With its united stand against invasion, NATO has regained a purpose. Just three years ago in 2019 – before the twin shocks of COVID-19 followed by war in Ukraine made it seem like a lifetime away – the world’s largest military alliance looked like it was in danger of slowly sinking into the state. of disrepair.
French President Emmanuel Macron said he was “brain dead”. And then-US President Donald Trump didn’t have much patience for the alliance that has been a cornerstone of US security policy for more than half a century, grumbling that the United States United were unfairly carrying too much of the burden of defense and so were other NATO members. little.
Now NATO is gathering ever heavier weapons for Ukraine’s use on its front lines and relentlessly bombing trenches that are horribly reminiscent of the First World War. It overtook Finland and Sweden when those Nordic countries decided that continuing to be non-aligned was too risky in the wake. of the Russian invasion and that they needed the shield of the NATO umbrella against whatever Putin might do next.
Their becoming the 31st and 32nd members of NATO will add to how Europe has been changed permanently, or at least for the foreseeable future, by war.
Further afield, in Asia, the fallout is also substantial.

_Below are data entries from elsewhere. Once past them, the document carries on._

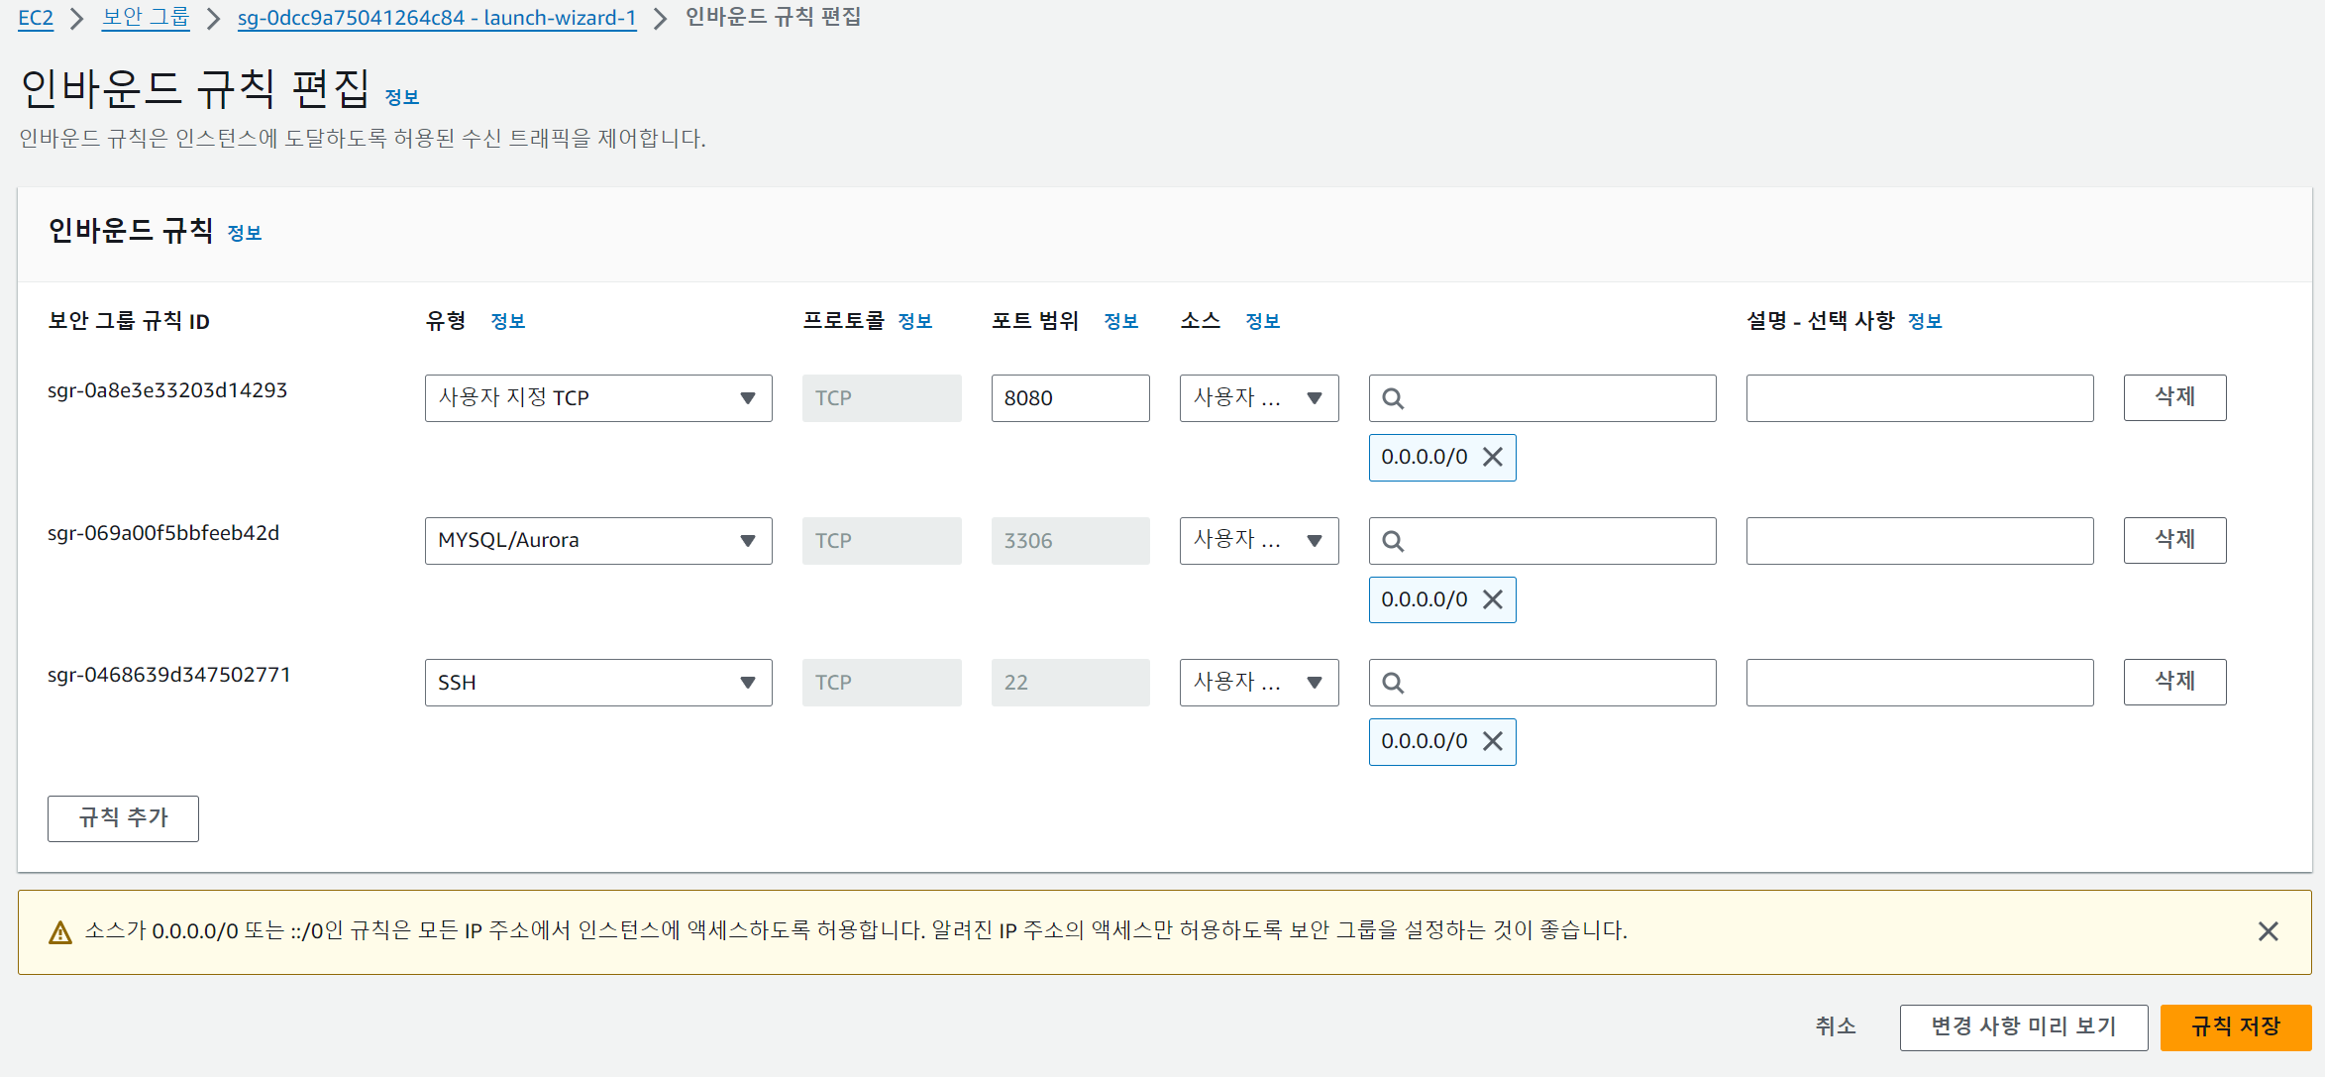The image size is (2325, 1077).
Task: Go to EC2 breadcrumb link
Action: [x=36, y=18]
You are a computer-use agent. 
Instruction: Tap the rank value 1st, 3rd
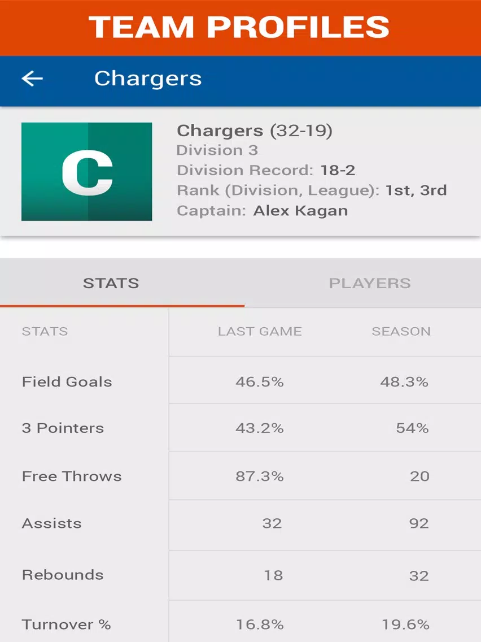coord(416,190)
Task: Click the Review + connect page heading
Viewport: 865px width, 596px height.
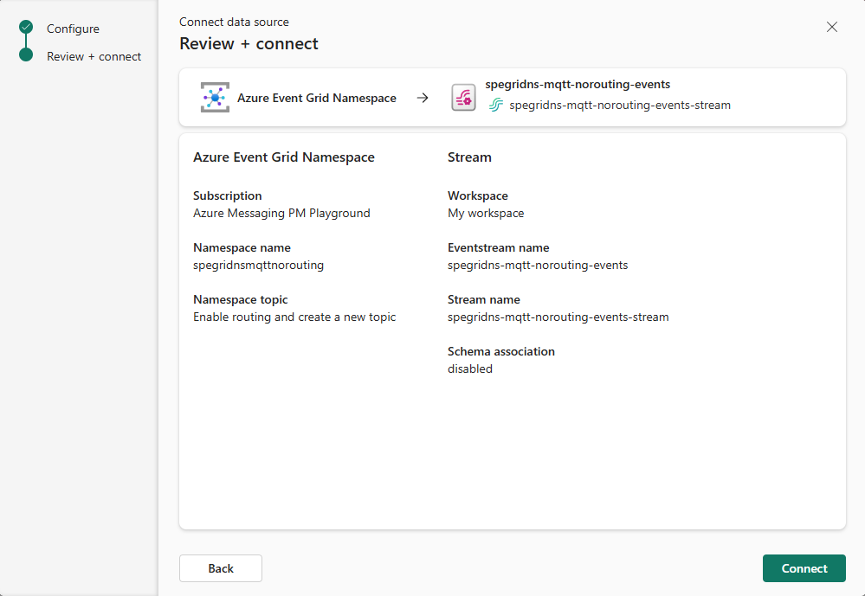Action: (249, 42)

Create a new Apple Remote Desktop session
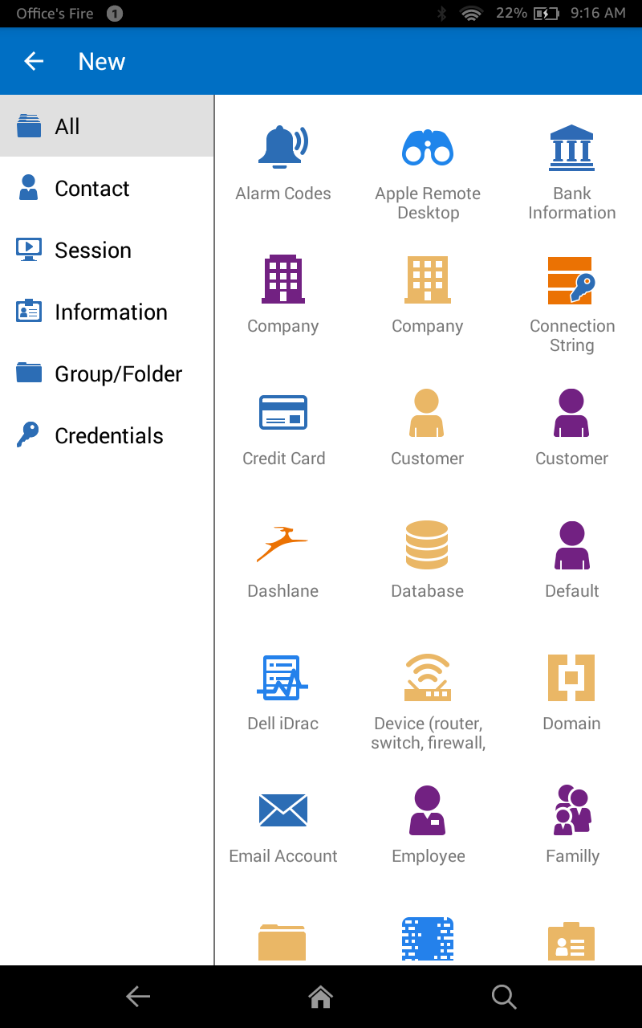pyautogui.click(x=427, y=161)
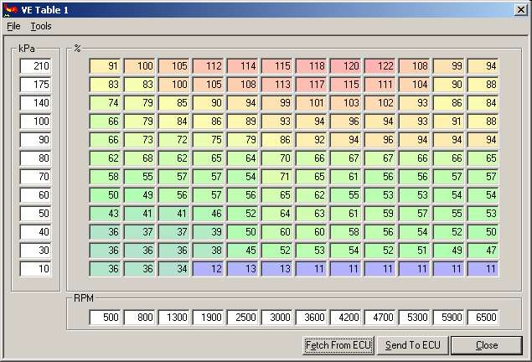The height and width of the screenshot is (362, 532).
Task: Select the 175 kPa axis field
Action: tap(36, 84)
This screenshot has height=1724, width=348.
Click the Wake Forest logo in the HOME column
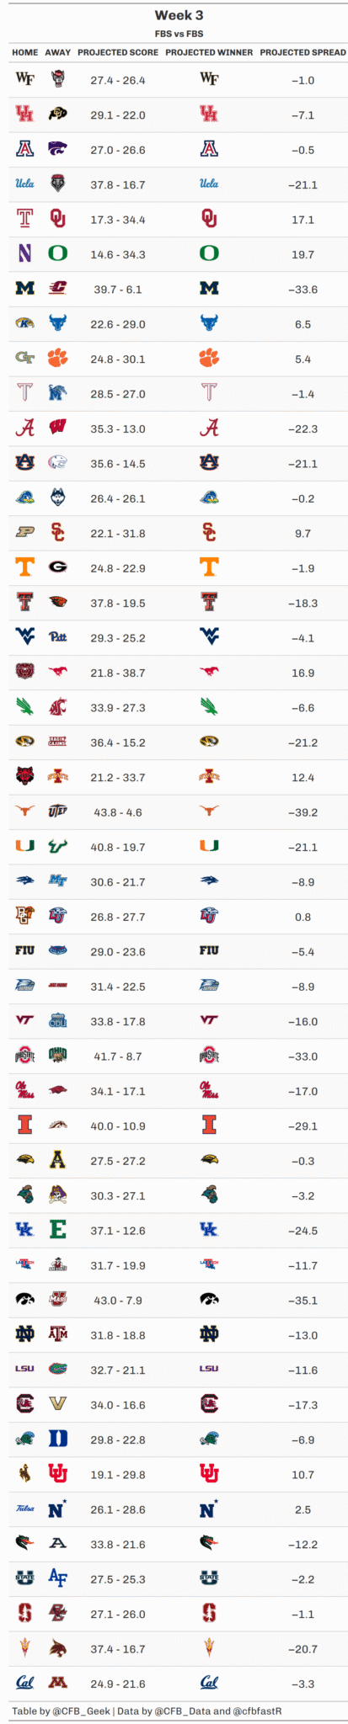click(24, 79)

China is examining the Russian campaign for military lessons that could be applied during a possible invasion of the self-governing island of Taiwan. India, China and other energy-hungry Asian countries are increasing the Kremlin’s war chest and undermining Western sanctions by buying increasing amounts of Russian oil.
And then there is Putin himself. In Ukraine, long before the invasion, many already felt that their country was engaged in a battle for survival against the designs of the Kremlin leader. Since 2014, thousands of people had already been killed in battles with Russian-backed separatists in eastern Ukraine.
The faces of the Ukrainian dead from this conflict stare from a memorial wall in the Ukrainian capital, Kyiv, silently bearing witness to what is now, following the invasion, recognized as fact in Western capitals: one cannot and Putin should not be trusted.
Another change, though perhaps less permanent. High inflation, a troubling agony familiar to those who lived through the energy shocks of the 1970s, is back as a household term. Some economists warn that “stagflation” – a harmful combination of high inflation and slowing economic growth – could also return.
So what’s the next step?
With no end in sight for the war, there are too many ifs and buts to hazard a solid guess. But with each additional day of fighting, the death toll and the repercussions of war around the world increase, and peace recedes.
Humanity has become accustomed to the bomb, learning to live with it. Manned spaceflight has become routine. All we can hope for is that the war in Europe will not take place.
Paris-based correspondent John Leicester has reported from Europe since 2002 and from Ukraine in June.